====== DOCUMENT EXTRACT ======

Gallery hours: 10 a.m. to 5:30 p.m. daily
Information: 730-1460, www.sullivangoss.com

In local galleries, landscape art flows freely, and contemporary art of different ilk can be found in many exhibitions. But locals might not realize how rare it is to encounter art about urban realities in Santa Barbara, until a show like the large exhibition at Sullivan Goss, "The Urban Myth: Visions of the City," goes on display.

Around here, the city takes a backseat to the landscape. For that reason alone, what's seen in the pleasantly rambling and visually tonic "The Urban Myth: Visions of the City" wins points for freshness of purview.

More importantly, though, this is the strongest group show yet in the new, improved and expanded Sullivan Goss gallery. Gallery director Jeremy Tessmer has engineered a feat of smartly pitched variations on a theme, using available resources wisely.

Tessmer has organized the vast and varied show into three categories, each in its own gallery space. But while there are clear delineations and artistic codes among the rooms in "Romantic Cities (City of Lights)," "Gritty Cities (Gotham)," and "Deconstructed Cities," ideals spill over, as well.

Romanticism filters through the show, urban grit is of the palatable, soft-edged type and even the "deconstructed" concept can be applied to most of the art: It's generally deconstructed, the better to soothe the senses. In the first room, the very idea of a city is a gentle one, as seen in Brian Reynolds' small canvases with cryptic detail views of Italian cities and Sarah Vedder's "Western," which is only peripherally urban, with its soft-focus view of a vintage train car, an emblem of Americana.

====== GIVEN ENTRIES ======

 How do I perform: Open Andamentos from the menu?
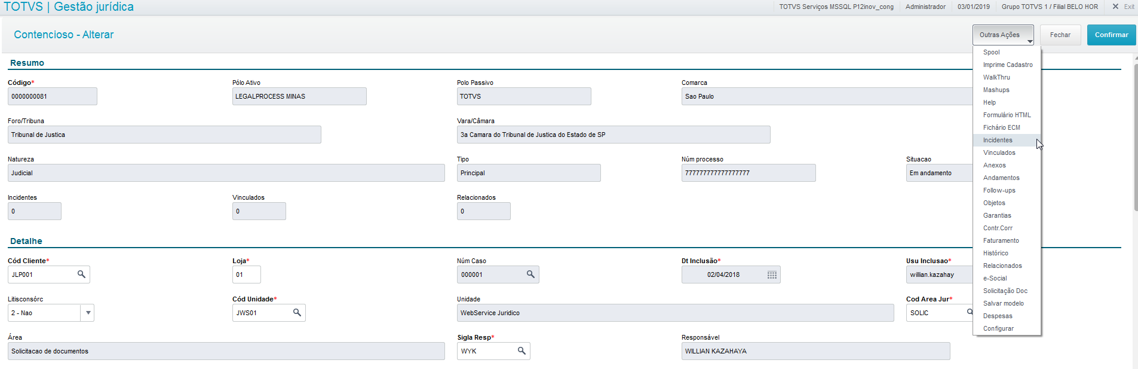tap(1001, 178)
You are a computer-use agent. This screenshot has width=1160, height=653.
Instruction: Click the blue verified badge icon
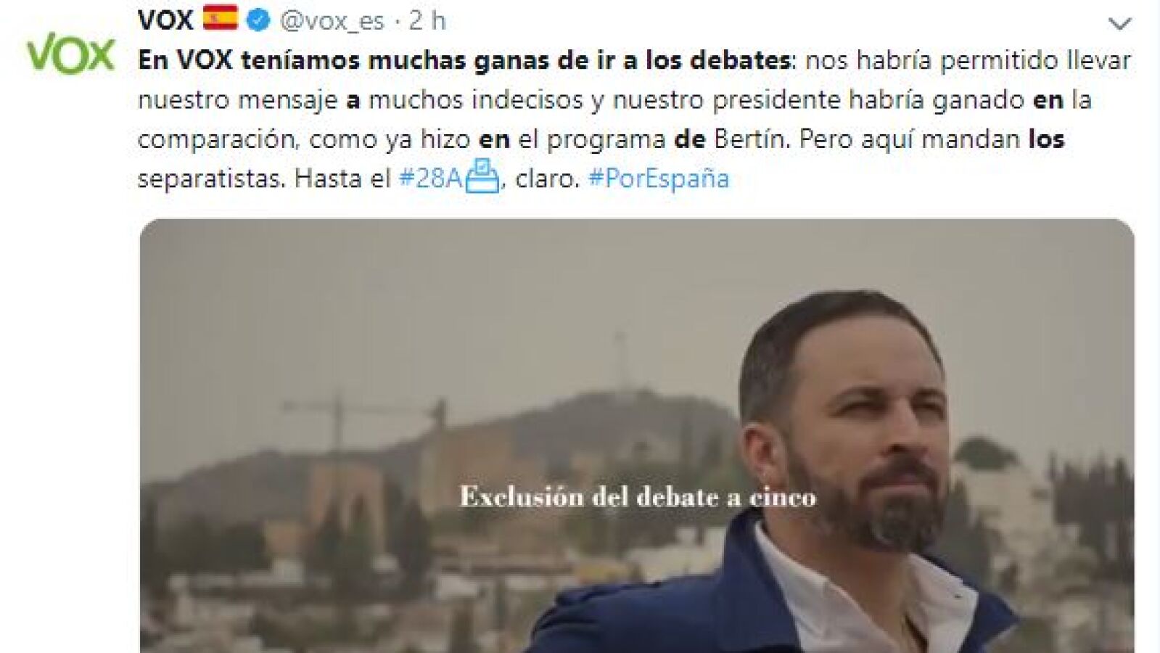pos(258,20)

======

▶ _TASK REQUIREMENTS_
Turn the paragraph of the gallery review that starts "Tessmer has organized the vast and varied show" into a short bulleted list that keeps its main facts. The listing has nothing to do with what you're asked to do here.

▶ _TASK RESULT_
- Tessmer split the large, varied show into three categories, each in its own gallery space.
- The categories are "Romantic Cities (City of Lights)," "Gritty Cities (Gotham)," and "Deconstructed Cities."
- The rooms have clear delineations and artistic codes, but ideals also spill over between them.